- _TEXTO FORNECIDO_:
--

Século 15, época da Inquisição. Em Portugal, os judeus convertidos tentavam fugir das constantes perseguições. Mas rezar o Pai-Nosso e molhar a cabeça com as águas do batismo não era o suficiente. Para não serem mortos, os cristãos-novos, como eram chamados, tinham de trabalhar aos sábados e, mais importante, comer o que os católicos comiam. Foi então que eles inventaram a alheira, uma espécie de lingüiça sem porco – alimento proibido para os judeus. A técnica consistia em rechear o chouriço com diferentes carnes como vitela, coelho, peru, pato e galinha, e envolvê-lo em um pão de centeio. Como condimentos, a massa levava pimenta branca, sal, salsa, louro, cebola e – indispensável – muito alho, que deu nome ao prato.

Não se sabe ao certo até que ponto os judeus alteraram os hábitos alimentares de portugueses e de outros povos com os quais conviveram. O fato é que, em suas constantes migrações, eles interagiam com as populações locais, enriquecendo ambas as culinárias. Muitas vezes, pela falta de ingredientes disponíveis ou em épocas de pobreza e dificuldade, era preciso modificar o cardápio tradicional. Para o gourmet Breno Lerner, “não existe uma culinária judaica, e sim uma forma judaica de fazer a culinária dos outros”. Mas, além de adaptar pratos alheios a suas leis gastronômicas, os judeus construíram ao longo dos tempos uma relação mais profunda com a gastronomia. Para eles, o ato de sentar-se à mesa simboliza a permanência da tradição, o elo com os antepassados e a união da família.

É como explica Marcia Algranti, autora de Cozinha Judaica – 5 000 anos de História: “por tratar-se de um povo que desde tempos imemoriais foi sempre banido de seus países de origem, conservar os hábitos alimentares, em um novo país, era como se sentir menos apátrida”. E, ainda hoje, mesmo com um país para chamar de seu, muito do cotidiano da maioria das famílias judaicas é compartilhado em volta da mesa. É ao redor dela que são comemorados os dias sagrados, as festas, os casamentos e os nascimentos.

--

- _REGISTROS FORNECIDOS_:

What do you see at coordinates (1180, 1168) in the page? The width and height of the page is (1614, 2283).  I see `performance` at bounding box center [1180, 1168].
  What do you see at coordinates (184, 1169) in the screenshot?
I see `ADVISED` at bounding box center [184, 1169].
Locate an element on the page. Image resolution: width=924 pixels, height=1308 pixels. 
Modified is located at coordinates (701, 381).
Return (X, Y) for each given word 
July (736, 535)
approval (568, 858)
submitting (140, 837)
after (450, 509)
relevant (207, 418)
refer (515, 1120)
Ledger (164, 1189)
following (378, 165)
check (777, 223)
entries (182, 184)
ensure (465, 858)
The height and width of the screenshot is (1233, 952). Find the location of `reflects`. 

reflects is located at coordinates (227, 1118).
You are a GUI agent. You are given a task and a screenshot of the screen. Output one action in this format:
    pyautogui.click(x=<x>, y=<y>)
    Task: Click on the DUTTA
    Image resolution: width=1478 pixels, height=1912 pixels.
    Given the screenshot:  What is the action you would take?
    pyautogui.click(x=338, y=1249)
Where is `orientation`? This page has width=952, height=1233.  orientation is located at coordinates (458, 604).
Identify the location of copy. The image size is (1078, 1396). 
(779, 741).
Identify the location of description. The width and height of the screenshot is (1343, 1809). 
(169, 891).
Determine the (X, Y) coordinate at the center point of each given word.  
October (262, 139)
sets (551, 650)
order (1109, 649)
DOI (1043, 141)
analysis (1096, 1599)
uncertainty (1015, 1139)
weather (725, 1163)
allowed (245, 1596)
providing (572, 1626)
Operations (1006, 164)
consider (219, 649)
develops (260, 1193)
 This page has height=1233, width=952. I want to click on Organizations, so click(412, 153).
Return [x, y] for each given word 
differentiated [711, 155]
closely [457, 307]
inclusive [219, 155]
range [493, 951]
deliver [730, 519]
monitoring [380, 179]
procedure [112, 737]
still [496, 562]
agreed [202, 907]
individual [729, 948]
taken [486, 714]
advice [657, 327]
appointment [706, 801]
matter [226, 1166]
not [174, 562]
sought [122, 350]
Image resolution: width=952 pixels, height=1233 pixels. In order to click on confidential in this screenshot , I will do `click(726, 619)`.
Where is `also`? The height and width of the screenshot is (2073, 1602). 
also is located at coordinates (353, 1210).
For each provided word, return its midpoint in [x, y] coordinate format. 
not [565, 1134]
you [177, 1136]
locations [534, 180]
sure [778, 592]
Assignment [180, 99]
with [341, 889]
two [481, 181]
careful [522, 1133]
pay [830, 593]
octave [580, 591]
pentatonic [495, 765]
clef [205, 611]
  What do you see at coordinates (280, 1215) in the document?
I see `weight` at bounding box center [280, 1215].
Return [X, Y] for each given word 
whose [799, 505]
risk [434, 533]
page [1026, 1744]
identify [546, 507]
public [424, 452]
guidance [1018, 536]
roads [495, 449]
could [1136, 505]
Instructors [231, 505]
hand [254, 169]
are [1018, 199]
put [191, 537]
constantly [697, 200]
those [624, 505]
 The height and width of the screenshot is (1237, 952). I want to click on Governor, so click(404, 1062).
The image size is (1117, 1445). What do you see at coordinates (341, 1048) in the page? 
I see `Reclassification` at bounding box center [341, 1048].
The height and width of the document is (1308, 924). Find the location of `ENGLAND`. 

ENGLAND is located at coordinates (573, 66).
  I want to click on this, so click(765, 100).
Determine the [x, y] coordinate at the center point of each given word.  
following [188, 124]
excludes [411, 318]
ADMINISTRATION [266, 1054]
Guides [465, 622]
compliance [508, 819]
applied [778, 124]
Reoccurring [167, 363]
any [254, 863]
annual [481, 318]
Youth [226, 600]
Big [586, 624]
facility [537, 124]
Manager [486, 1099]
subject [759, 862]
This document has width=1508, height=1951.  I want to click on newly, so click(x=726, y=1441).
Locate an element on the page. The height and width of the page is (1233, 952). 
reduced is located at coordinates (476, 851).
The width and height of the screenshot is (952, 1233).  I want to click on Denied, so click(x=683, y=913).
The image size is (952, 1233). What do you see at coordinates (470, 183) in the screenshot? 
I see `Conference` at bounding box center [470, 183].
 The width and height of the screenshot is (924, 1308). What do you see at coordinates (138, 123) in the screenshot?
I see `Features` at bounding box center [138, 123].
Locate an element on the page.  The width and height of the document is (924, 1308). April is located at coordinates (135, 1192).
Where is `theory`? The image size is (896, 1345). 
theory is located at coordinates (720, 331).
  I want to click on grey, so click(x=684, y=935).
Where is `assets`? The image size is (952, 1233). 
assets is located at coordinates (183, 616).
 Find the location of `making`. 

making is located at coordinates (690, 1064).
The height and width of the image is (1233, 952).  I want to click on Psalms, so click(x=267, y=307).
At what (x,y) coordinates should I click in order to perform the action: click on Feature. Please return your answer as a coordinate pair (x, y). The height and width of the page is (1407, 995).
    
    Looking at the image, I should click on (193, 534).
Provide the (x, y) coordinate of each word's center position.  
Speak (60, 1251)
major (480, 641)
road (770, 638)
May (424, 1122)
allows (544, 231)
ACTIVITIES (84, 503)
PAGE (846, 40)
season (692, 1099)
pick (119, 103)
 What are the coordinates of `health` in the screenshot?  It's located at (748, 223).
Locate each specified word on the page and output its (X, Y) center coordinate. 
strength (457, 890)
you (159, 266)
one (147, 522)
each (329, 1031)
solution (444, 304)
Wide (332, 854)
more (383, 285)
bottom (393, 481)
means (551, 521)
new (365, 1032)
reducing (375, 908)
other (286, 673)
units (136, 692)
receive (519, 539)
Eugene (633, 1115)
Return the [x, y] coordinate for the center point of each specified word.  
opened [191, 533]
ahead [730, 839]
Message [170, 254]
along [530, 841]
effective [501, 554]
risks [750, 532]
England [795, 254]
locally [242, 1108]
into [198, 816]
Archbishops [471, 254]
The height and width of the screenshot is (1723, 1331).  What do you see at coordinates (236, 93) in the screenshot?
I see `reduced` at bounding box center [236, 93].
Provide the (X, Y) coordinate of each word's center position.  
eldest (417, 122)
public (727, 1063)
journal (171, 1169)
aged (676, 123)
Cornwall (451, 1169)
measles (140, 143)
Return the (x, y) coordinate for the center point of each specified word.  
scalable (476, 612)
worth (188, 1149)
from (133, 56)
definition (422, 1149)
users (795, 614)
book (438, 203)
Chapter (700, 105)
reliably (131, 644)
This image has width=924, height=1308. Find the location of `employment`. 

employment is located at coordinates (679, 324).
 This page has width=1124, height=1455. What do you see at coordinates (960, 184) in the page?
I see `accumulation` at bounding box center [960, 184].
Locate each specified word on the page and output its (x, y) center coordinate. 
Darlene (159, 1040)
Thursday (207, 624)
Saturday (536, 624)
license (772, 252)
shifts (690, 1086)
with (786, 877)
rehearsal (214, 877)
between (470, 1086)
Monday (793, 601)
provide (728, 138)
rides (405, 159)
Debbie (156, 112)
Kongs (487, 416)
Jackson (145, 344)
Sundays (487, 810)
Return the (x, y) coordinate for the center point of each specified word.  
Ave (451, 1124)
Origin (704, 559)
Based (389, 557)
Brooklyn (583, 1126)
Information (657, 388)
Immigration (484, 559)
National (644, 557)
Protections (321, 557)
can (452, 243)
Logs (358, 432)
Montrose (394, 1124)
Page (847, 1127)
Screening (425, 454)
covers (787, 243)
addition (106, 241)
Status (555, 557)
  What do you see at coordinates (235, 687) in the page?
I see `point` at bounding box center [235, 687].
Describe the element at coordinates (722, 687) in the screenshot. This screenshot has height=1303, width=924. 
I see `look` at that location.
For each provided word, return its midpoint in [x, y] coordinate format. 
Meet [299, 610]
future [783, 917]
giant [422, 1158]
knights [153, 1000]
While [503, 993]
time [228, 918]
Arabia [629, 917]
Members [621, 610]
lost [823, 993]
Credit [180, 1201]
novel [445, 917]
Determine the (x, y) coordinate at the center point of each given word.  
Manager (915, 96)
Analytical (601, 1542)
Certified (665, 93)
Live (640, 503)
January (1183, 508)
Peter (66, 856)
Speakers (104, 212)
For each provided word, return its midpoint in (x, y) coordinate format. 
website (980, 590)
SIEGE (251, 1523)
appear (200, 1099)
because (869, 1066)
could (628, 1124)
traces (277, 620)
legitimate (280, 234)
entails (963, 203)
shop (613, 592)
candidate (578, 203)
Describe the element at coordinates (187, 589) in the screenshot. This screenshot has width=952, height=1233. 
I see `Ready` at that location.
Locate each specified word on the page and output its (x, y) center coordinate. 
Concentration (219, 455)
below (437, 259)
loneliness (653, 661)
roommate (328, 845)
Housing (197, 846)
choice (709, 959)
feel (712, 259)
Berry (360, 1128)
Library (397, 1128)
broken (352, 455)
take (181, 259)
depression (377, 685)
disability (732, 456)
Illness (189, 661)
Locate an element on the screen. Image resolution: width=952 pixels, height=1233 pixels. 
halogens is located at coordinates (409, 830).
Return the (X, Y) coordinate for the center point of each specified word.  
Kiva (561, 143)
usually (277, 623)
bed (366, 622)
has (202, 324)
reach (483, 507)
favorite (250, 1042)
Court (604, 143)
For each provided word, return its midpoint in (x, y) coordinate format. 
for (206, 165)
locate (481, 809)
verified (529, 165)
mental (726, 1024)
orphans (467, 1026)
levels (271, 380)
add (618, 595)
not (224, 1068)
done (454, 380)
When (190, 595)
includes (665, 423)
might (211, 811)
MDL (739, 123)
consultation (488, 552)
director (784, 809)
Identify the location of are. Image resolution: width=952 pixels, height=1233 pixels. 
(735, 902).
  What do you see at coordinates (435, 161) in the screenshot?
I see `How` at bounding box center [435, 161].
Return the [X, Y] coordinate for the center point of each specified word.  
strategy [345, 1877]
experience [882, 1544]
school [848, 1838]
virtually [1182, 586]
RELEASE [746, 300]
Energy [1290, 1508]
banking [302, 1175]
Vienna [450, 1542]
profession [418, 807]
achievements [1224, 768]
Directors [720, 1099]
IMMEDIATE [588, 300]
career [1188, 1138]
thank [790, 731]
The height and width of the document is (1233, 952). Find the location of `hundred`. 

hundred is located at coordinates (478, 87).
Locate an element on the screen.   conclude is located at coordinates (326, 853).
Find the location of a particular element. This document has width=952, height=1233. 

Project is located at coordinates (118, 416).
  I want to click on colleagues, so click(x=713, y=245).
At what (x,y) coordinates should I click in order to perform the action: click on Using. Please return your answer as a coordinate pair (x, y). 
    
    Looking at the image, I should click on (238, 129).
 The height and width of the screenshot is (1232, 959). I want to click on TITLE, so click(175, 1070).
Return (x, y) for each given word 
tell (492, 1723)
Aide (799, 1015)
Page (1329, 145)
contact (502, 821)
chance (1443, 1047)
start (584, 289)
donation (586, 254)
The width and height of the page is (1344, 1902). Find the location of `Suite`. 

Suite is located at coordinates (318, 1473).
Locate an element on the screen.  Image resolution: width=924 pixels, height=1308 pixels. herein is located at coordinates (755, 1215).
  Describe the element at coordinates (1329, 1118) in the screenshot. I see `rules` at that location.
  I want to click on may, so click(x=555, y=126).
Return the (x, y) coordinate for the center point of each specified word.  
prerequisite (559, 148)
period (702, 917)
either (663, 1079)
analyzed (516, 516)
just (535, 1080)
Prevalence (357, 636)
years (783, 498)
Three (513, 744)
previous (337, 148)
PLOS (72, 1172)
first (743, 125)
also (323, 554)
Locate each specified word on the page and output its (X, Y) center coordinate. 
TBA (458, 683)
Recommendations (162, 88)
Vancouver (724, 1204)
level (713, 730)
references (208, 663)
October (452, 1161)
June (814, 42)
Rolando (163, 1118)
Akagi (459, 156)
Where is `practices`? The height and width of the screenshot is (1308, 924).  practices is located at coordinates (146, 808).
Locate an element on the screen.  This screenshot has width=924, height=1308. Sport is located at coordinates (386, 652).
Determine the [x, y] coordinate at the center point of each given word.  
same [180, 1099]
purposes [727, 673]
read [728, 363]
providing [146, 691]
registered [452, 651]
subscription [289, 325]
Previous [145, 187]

--

- _DETALHES DA TAREFA_: Dê continuidade ao texto sobre a culinária judaica, escrevendo a partir do ponto em que ele termina.

- _RESPOSTA ESCRITA_:
As receitas do que se pode chamar de “culinária judaica” variam principalmente entre dois grandes grupos de judeus: os ashkenazim – que em sua maioria foram levados pela Diáspora para a Europa Central e Oriental – e os sefaradim – que seguiram para países árabes e da Península Ibérica. Por terem condições de vida distintas e lidarem com diferentes alimentos, essas comunidades desenvolveram hábitos gastronômicos particulares, que hoje se encontraram na nova culinária de Israel.

Às voltas com o clima gelado da Europa Oriental, os ashkenazim tinham poucos ingredientes para variar seu cardápio. Batata, beterraba, cebola, repolho, trigo sarraceno (ou kasha), gordura de galinha, carne de segunda e peixe eram praticamente todos os insumos de que dispunham. Uma canção popular iídiche revela a escassez da variedade dos pratos: “Domingo, batatas; segunda, batatas; terça, batatas; quarta, batatas; quinta, batatas; sexta, batatas; e sábado, um tchulent (cozido) com batatas!”

Mesmo com poucos alimentos disponíveis, os habitantes do Leste Europeu criaram pratos típicos hoje famosos, como os latkes, bolinhos de batata ralada servidos em muitas delicatessen americanas, e o fígado batido, quase obrigatório nas mesas de sábado, dia de descanso judaico. Há também um prato consumido por todos os judeus, mas que tem especial significado para os ashkenazim: o gefilte fish. Originalmente, a pele do peixe, principalmente a carpa, era retirada, cozida e colocada novamente para servir como se fosse um peixe inteiro. Mas como eram pobres e não podiam comprar muito do peixe fresco, os judeus ashkenazim maquiavam o prato. A carne era retirada e incrementada com cebola, ovos e pão, para aumentar a quantidade.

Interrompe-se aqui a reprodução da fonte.